Spatial-Temporal Residual Aggregation for High Resolution Video Inpainting
This work addresses video inpainting for high-resolution content, offering an incremental improvement by refining low-resolution results with aggregated residuals.
The paper tackles the problem of high-resolution video inpainting, which is limited by memory constraints in existing methods, and proposes STRA-Net to achieve more temporal-coherent and visually appealing results than state-of-the-art approaches.

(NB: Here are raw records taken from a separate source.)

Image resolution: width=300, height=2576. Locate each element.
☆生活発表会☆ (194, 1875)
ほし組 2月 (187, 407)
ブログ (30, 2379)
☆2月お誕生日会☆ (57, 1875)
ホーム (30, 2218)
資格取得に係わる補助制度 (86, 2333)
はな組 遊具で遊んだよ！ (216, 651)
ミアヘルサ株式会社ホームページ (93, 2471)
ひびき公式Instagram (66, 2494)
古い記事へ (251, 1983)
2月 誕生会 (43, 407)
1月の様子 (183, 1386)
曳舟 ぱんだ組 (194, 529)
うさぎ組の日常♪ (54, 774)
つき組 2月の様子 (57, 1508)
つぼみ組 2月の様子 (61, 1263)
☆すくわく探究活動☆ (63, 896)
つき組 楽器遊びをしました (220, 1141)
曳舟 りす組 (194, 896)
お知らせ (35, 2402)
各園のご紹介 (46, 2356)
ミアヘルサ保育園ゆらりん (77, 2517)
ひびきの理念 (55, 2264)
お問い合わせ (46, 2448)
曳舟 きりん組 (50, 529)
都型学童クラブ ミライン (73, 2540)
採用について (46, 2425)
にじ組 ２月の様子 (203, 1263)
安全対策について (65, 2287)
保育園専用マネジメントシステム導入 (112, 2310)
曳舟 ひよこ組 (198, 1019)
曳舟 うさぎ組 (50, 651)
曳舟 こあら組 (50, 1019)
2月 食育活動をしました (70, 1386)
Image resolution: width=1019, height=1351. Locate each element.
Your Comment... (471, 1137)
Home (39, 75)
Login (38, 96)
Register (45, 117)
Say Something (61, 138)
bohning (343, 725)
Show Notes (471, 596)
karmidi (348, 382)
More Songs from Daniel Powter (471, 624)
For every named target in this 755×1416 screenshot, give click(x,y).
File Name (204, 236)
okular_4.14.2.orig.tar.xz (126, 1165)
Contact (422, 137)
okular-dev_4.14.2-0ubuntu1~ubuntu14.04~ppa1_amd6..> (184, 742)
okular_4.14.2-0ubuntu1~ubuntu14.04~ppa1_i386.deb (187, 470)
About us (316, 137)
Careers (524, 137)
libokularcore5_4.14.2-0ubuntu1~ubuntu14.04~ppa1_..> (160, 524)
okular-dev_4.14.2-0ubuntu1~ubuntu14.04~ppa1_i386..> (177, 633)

Recent learning-based inpainting algorithms have achieved compelling results for completing missing regions after removing undesired objects in videos. To maintain the temporal consistency among the frames, 3D spatial and temporal operations are often heavily used in the deep networks. However, these methods usually suffer from memory constraints and can only handle low resolution videos. We propose STRA-Net, a novel spatial-temporal residual aggregation framework for high resolution video inpainting. The key idea is to first learn and apply a spatial and temporal inpainting network on the downsampled low resolution videos. Then, we refine the low resolution results by aggregating the learned spatial and temporal image residuals (details) to the upsampled inpainted frames. Both the quantitative and qualitative evaluations show that we can produce more temporal-coherent and visually appealing results than the state-of-the-art methods on inpainting high resolution videos.